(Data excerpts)
##########

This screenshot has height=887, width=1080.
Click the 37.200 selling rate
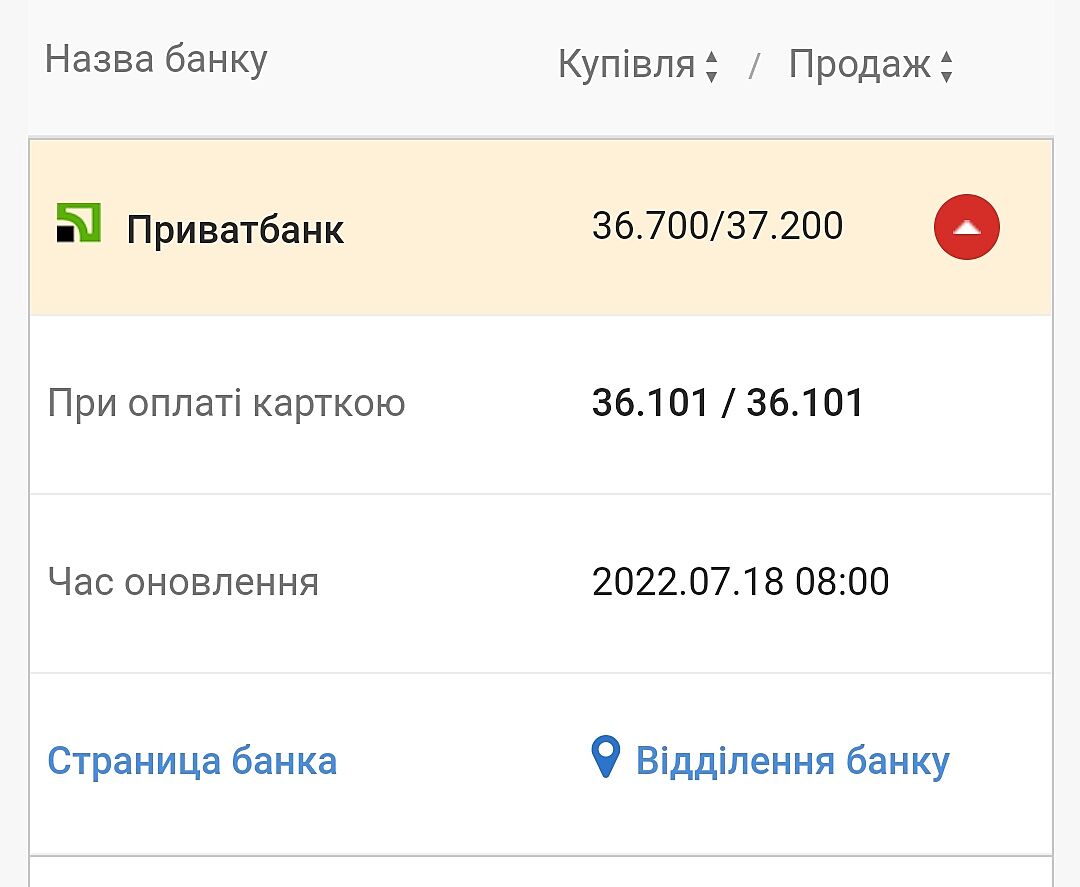(x=788, y=226)
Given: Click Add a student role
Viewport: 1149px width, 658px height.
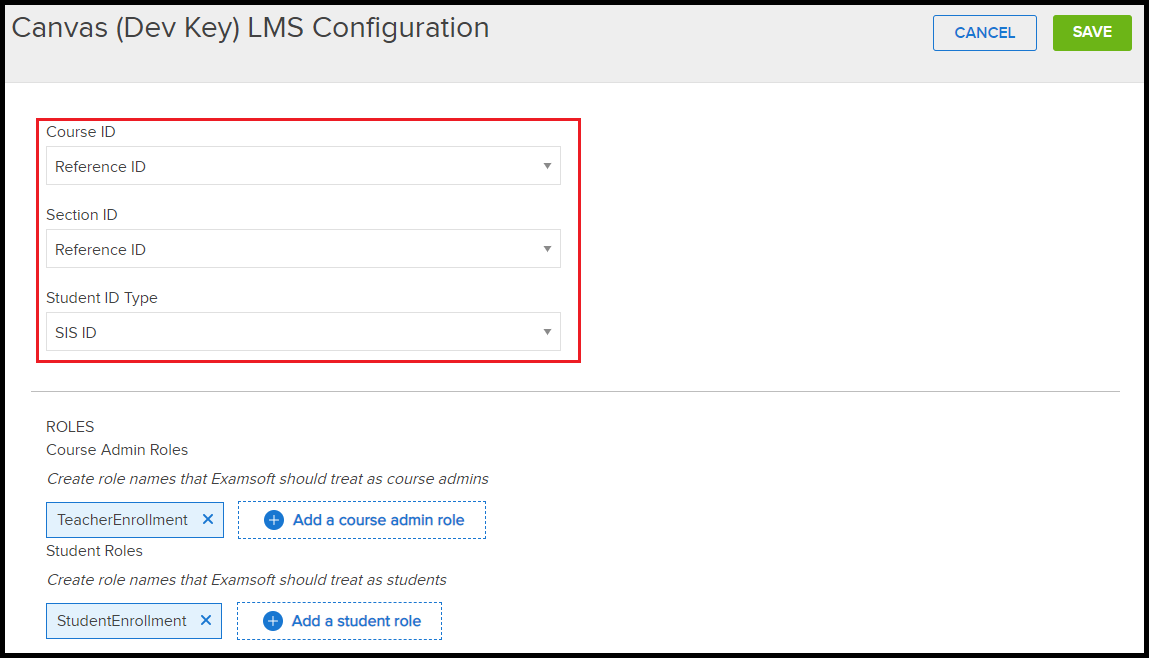Looking at the screenshot, I should (x=352, y=620).
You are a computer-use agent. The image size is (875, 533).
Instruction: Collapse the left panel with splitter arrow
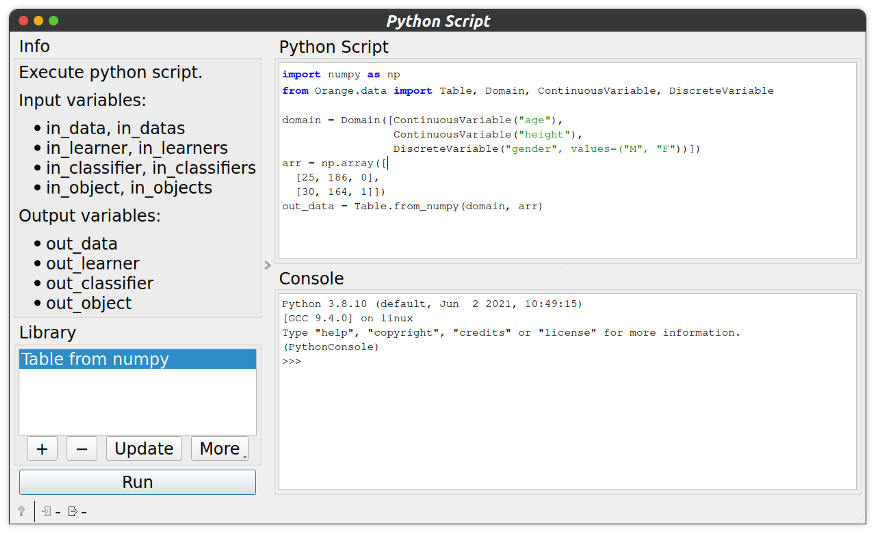pyautogui.click(x=267, y=265)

##########

** What is expected **
Copy all of the entries verbatim, leaving out any pictures they contain.

** Problem solution **
This screenshot has height=887, width=1080.
Click the 37.200 selling rate
(x=788, y=226)
Given: Click Add a student role
Viewport: 1149px width, 658px height.
Looking at the screenshot, I should (x=352, y=620).
You are a computer-use agent. The image size is (875, 533).
Instruction: Collapse the left panel with splitter arrow
pyautogui.click(x=267, y=265)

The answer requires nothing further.